The demand was loud and clear from developing countries in the opening session of the first climate change meeting of the year, where parties from more than 180 countries had gathered to begin the important process of drafting an agreement to be signed in to place by 2015 amongst other issues. Every developing country group reiterated that the new agreement should be under the existing Convention that celebrates its 20th anniversary this year. They demanded that the Convention should neither be rewritten nor should it be reinterpreted.

This is not the first time that they demand this. The Convention states that developed country parties i.e. the industrialised north, should take the lead in implementing the Convention owing to larger financial and technological capacities but also owing to their larger share of historical emissions. Some developed country parties have tried to circumvent this for long and are now calling upon all the parties to take action. The reason being the ‘evolving capacities’ of countries. Both these stances are fairly well rehearsed and established positions. But with little time left on their side, parties are walking a fine line between an agreeable agreement and what can be called the ‘battle of the Annexes.’ The Umbrella group, a grouping of the major developed countries minus the EU pointedly noted the need to move beyond the existing differentiation between developed and developing country parties. Pat came the response to this from the like-minded developing countries group (LMG), a grouping that includes India and China. They called for CBDR (common but differentiated responsibilities)-based differentiation and for keeping the annexes as they are. Whether countries will battle this head on or choose to side-step it remains unclear.

Pre-2020 ambition
Renewable energy and energy efficiency is a key focus area at the meeting which is also discussing how parties will increase their ambition between now and 2020. A series of workshops have been lined up for the year based on options that have been identified as having high mitigation potential. This list of options includes avoiding forest emissions (REDD), hydro fluorinated gases and carbon, capture and storage. While the focus on renewable energy and efficiency are commendable, the overall selection of options, particularly the focus on carbon, capture and storage seems to be at odds with that of renewable energy.
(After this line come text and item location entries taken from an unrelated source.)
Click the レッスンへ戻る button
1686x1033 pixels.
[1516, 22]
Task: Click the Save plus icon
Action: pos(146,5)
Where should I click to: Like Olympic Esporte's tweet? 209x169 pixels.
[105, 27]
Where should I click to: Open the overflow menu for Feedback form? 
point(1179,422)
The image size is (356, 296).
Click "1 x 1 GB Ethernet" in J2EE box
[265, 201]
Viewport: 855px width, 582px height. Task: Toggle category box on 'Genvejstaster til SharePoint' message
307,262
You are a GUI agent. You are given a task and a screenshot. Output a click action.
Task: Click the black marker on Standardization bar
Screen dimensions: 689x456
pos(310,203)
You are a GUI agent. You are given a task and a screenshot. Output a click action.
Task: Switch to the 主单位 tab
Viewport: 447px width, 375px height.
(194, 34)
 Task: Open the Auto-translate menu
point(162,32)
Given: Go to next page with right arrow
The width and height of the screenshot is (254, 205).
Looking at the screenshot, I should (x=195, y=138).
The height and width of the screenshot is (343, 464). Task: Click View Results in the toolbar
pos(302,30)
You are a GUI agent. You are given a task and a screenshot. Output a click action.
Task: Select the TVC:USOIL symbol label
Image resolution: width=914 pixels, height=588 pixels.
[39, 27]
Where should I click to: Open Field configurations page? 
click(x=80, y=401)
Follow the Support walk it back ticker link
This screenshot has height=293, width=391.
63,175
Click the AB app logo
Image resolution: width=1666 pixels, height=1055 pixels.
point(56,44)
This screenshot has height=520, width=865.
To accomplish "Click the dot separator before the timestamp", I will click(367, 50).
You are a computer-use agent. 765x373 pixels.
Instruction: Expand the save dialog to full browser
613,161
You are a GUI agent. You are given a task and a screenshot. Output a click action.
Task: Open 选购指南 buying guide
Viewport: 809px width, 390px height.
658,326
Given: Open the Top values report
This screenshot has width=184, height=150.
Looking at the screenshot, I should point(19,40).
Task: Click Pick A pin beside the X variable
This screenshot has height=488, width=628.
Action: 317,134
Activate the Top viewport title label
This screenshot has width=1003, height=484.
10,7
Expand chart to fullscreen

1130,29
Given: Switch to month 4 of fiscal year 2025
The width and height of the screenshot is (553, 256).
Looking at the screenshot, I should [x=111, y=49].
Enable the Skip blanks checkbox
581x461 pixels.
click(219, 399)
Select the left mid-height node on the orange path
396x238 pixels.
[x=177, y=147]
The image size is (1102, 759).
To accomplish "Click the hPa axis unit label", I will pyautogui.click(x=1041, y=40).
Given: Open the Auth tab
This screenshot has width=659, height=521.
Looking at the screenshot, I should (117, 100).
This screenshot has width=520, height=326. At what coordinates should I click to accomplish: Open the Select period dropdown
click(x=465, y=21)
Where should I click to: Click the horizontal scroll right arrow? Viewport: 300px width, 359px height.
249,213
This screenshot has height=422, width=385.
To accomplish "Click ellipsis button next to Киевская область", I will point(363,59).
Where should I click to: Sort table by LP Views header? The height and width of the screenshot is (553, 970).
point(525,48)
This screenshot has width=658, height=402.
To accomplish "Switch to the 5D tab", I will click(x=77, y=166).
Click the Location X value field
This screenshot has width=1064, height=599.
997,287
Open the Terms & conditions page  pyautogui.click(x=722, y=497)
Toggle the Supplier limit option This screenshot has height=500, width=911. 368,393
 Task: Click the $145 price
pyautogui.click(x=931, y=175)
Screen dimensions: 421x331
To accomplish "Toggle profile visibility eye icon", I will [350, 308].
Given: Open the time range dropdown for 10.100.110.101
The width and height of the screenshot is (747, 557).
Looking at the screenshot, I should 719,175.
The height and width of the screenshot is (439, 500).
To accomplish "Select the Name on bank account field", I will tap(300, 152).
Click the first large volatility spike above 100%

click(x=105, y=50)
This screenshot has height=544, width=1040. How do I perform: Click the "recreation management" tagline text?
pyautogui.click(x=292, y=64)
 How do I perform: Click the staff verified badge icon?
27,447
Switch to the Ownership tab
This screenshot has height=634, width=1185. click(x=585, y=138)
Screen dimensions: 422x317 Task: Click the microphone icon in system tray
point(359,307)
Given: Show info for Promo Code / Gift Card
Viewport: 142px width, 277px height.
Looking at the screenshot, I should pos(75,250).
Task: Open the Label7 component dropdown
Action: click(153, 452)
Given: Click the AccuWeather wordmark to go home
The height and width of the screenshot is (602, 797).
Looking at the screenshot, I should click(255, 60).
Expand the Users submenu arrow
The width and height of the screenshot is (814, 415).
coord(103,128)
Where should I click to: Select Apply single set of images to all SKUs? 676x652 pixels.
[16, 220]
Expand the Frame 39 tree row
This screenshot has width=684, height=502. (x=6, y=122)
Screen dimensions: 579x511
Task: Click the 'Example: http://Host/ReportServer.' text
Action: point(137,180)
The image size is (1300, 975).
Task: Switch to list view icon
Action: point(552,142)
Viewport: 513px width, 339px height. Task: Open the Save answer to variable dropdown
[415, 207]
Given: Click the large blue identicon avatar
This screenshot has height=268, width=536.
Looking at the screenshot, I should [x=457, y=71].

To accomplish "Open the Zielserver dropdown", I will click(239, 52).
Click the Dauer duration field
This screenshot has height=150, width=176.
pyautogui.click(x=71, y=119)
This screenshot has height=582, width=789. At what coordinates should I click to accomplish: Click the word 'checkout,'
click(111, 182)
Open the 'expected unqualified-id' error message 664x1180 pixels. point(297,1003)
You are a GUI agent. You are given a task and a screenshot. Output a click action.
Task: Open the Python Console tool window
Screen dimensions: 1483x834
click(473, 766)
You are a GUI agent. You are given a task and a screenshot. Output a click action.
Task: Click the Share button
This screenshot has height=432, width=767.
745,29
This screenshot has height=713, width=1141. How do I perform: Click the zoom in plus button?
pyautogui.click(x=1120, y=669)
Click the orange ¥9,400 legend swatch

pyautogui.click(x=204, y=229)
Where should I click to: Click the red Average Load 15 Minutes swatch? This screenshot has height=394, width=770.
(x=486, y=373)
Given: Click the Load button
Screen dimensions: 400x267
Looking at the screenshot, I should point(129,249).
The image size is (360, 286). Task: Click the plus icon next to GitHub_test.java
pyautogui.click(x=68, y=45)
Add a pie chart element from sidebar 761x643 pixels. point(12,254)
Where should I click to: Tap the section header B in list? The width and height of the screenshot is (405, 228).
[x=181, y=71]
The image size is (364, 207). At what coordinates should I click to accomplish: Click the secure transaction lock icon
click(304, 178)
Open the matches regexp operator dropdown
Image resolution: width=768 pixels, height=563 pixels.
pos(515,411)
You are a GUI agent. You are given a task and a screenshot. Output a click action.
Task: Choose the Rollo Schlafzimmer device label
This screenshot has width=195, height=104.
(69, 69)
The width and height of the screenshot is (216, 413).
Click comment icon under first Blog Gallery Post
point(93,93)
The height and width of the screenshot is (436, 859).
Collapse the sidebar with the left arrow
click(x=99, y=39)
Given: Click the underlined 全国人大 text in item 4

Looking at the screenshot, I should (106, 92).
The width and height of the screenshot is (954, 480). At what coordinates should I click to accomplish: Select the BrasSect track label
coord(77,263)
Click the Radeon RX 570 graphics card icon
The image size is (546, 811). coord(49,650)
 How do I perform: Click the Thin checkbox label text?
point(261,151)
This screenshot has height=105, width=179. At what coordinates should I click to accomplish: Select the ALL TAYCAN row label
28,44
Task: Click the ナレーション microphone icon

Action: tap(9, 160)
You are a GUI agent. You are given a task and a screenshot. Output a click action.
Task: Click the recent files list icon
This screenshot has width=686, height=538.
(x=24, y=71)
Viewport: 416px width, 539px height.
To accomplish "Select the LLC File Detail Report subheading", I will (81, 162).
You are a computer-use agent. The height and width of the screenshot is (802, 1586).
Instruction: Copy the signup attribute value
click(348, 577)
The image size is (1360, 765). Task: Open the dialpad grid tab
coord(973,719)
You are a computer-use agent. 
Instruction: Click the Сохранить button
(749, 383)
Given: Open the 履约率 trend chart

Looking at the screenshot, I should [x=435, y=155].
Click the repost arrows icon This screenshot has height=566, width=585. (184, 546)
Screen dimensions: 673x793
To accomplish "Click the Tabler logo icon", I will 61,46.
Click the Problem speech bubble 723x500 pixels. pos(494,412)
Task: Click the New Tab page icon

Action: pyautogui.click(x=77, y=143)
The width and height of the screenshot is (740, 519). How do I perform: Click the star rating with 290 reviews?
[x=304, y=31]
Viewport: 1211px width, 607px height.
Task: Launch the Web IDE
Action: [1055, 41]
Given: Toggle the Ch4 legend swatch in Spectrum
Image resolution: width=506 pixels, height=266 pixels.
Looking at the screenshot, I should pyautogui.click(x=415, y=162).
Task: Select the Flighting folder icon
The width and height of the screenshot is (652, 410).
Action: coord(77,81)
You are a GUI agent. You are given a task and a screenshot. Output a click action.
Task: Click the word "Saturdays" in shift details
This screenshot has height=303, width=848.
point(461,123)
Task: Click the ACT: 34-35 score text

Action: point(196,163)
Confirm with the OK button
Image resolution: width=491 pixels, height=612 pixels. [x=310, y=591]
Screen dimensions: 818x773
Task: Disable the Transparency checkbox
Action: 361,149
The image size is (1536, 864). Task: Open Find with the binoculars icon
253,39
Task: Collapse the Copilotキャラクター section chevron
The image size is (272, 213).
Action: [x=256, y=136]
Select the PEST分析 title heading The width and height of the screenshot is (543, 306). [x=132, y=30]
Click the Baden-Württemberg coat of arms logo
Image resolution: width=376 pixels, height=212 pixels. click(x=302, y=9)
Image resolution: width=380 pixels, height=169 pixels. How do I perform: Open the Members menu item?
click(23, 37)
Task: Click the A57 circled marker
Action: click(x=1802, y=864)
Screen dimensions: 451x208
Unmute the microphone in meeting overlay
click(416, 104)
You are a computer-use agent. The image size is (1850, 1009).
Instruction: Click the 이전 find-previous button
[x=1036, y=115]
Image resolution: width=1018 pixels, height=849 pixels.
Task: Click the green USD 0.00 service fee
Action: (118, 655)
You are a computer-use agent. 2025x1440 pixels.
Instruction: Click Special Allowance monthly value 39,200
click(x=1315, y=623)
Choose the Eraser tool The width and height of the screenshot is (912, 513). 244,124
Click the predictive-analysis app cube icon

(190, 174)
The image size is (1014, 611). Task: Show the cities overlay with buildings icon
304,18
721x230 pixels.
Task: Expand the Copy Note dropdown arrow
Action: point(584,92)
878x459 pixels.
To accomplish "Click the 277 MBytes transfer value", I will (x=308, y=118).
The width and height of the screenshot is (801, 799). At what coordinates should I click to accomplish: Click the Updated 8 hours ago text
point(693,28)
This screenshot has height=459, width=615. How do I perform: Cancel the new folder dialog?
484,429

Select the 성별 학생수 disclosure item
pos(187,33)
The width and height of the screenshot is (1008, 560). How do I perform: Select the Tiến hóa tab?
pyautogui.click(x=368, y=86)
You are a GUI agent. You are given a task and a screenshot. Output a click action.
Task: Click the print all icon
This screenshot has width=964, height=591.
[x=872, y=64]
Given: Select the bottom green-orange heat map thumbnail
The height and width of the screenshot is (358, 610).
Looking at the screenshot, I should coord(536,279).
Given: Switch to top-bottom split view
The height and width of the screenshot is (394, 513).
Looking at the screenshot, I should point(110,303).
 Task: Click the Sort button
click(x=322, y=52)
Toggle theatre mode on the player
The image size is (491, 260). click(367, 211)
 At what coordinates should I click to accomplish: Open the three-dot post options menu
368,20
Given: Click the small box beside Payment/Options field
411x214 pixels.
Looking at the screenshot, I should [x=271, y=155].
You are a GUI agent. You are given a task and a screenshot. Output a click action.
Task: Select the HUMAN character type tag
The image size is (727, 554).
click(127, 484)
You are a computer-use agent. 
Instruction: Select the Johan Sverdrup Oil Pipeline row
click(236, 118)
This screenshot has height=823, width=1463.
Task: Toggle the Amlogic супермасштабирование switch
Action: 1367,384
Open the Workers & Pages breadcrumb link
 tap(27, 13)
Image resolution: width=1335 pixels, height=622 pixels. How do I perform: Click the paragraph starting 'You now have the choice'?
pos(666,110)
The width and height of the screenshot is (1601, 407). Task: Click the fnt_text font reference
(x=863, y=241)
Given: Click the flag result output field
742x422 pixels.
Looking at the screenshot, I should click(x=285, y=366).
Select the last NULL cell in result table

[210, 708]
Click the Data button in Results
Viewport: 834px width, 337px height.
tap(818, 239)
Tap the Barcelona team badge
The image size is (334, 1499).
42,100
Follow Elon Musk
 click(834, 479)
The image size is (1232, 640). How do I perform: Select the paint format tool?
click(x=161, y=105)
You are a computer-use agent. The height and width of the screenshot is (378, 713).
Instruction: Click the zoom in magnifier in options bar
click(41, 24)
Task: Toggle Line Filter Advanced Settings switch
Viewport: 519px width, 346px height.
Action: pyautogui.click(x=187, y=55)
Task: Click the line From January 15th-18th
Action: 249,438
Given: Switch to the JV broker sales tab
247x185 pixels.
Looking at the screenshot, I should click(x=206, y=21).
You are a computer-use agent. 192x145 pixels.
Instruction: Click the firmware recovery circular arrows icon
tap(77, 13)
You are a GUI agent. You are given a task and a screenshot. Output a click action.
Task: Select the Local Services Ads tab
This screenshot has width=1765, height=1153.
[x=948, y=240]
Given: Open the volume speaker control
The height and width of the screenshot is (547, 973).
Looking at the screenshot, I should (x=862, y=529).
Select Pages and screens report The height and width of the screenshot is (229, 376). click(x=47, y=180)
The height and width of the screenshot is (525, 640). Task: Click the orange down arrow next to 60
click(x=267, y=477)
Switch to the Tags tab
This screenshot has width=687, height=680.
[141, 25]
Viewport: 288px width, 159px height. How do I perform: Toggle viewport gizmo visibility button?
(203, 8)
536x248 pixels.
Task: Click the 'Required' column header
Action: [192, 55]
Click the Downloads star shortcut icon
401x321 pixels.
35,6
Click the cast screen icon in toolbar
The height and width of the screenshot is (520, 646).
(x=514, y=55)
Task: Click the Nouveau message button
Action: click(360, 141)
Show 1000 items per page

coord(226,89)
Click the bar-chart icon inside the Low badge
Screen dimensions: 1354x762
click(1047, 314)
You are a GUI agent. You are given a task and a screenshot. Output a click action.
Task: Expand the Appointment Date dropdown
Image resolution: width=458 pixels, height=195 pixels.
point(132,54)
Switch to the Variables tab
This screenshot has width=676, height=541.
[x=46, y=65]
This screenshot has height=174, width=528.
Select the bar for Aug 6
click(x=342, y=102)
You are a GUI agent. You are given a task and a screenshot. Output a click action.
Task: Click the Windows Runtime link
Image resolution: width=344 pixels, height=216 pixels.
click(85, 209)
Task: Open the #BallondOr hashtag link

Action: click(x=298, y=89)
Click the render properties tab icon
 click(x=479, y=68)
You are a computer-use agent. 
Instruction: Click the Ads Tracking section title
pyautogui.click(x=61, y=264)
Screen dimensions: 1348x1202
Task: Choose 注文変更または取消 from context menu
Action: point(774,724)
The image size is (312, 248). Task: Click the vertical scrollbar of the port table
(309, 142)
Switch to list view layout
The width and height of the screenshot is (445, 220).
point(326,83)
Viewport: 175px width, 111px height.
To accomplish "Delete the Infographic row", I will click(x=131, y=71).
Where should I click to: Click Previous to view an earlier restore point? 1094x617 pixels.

Sudan on behalf of the African group addressed this issue by stating the need for not looking at specific sectors but identifying the full range of options in a region-specific and circumstance-specific manner. But whether these actions should be taken by all countries and how they should be accounted towards closing the existing gap to stay below a 2 degrees increase in temperature remained contentious. Developing countries demanded that developed countries should first increase their targets to reflect the science-based target of 25-40% below 1990 levels. India, speaking on behalf of the BASIC group said that “the concern is not that developing countries are doing more but that developed countries are not doing enough to increase their low ambition levels.” Some including countries from the Latin American grouping ALBA even said that this need for increase in ambition from developed countries in the period up to 2020 should be intrinsically linked to how countries participate in a post-2020 agreement. Developed countries remain resolute in its ask that all parties should contribute, discounting the logic of developing country parties.

Adaptation
A positive development through the first day was the attention and traction that an adaptation proposal gained which AILAC mentioned in its opening statement and a global adaptation goal proposed by the African group in a consultation later in the day. Colombia on behalf of the AILAC group identified specific areas under adaptation including the development of robust adaptation metrics and methodologies which is lacking when compared to mitigation actions that are easier to measure. It also mentioned the need to move beyond existing frameworks like the Nairobi framework and lend more coherence to such institutions in a future agreement. The issue of loss and damage was brought back to the table by several parties that argued for its formal reflection in a 2015 agreement. There were also specific calls to link mitigation action to adaptation and loss and damage costs. But without predictable finance from developed countries, neither these costs nor the institutions being set up to work on these areas will be addressed. Developing countries pointed out that finance should not only be predictable but also verifiable.

Overall, the first day saw most official groupings adopt traditional positions. Several developing country parties asked for formal contact groups to be set up in order to start negotiating the elements of the text. Some in the halls of the World Conference Centre called the tactics used by parties as part of the “negotiation culture” that prevails. But whether and to what extent parties will show flexibility in the coming days will determine how negotiations are going to proceed through the year and finally to Paris in 2015.